**PROMPT**
When the line with "This screenshot has height=796, width=1512." appears below, start repeating lines exactly, and keep going through the line with "Task: Select the มีนาคม 2569 bill entry"; add nothing outside that span.

**GIVEN DATA**
------------------------

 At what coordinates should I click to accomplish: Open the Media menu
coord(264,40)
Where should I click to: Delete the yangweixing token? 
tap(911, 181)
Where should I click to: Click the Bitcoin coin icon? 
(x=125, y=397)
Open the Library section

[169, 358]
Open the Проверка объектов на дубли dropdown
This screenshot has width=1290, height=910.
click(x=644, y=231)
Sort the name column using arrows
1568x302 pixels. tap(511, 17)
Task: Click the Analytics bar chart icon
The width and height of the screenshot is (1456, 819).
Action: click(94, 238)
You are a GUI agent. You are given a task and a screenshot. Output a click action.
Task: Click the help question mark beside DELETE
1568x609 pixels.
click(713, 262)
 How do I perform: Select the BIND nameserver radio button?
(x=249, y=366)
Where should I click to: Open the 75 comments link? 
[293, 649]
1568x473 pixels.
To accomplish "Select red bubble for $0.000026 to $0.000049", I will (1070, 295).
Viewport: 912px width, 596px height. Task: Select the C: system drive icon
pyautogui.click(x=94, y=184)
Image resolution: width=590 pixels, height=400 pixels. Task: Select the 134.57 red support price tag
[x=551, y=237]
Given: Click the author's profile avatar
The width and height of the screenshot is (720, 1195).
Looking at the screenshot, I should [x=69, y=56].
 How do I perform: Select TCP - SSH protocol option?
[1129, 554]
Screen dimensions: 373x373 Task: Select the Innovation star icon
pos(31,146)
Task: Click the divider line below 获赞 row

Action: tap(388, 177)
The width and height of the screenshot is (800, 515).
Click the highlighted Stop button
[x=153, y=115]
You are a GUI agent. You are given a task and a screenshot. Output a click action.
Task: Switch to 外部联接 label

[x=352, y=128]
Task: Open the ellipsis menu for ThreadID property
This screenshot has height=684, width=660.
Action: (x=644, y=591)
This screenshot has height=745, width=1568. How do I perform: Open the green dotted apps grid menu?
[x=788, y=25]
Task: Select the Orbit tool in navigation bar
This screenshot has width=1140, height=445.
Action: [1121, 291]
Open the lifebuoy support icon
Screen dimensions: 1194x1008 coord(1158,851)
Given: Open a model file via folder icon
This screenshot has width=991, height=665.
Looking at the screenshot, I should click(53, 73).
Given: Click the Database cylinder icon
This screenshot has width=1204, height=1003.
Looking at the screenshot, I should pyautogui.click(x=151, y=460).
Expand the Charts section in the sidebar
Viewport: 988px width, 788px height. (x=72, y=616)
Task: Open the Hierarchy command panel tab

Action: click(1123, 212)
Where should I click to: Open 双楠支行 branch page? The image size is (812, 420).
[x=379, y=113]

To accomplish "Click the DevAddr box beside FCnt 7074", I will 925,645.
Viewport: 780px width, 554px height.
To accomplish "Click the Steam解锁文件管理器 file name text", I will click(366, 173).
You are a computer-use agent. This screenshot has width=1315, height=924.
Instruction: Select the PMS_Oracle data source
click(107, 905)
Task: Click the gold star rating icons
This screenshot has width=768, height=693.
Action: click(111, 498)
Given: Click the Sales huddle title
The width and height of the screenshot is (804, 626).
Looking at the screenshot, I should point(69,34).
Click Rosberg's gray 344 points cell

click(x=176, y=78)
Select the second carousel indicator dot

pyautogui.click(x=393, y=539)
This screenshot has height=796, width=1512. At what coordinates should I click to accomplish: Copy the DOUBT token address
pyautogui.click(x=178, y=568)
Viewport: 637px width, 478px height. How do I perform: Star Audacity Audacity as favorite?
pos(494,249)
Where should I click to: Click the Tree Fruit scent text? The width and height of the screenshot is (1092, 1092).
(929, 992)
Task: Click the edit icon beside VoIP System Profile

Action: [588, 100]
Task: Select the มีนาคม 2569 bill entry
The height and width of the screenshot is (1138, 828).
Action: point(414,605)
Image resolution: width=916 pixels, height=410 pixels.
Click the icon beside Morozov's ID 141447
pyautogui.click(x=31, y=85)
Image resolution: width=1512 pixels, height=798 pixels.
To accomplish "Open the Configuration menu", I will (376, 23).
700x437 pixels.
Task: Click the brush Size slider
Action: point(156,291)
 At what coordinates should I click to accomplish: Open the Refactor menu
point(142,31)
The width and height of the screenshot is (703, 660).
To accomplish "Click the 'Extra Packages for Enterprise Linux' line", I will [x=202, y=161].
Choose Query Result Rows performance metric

------------------------

**TASK ANSWER**
This screenshot has height=796, width=1512. At what coordinates should I click to accomplish: Copy the DOUBT token address
pyautogui.click(x=178, y=568)
Viewport: 637px width, 478px height. How do I perform: Star Audacity Audacity as favorite?
pos(494,249)
Where should I click to: Click the Tree Fruit scent text? The width and height of the screenshot is (1092, 1092).
(929, 992)
Task: Click the edit icon beside VoIP System Profile

Action: [588, 100]
Task: Select the มีนาคม 2569 bill entry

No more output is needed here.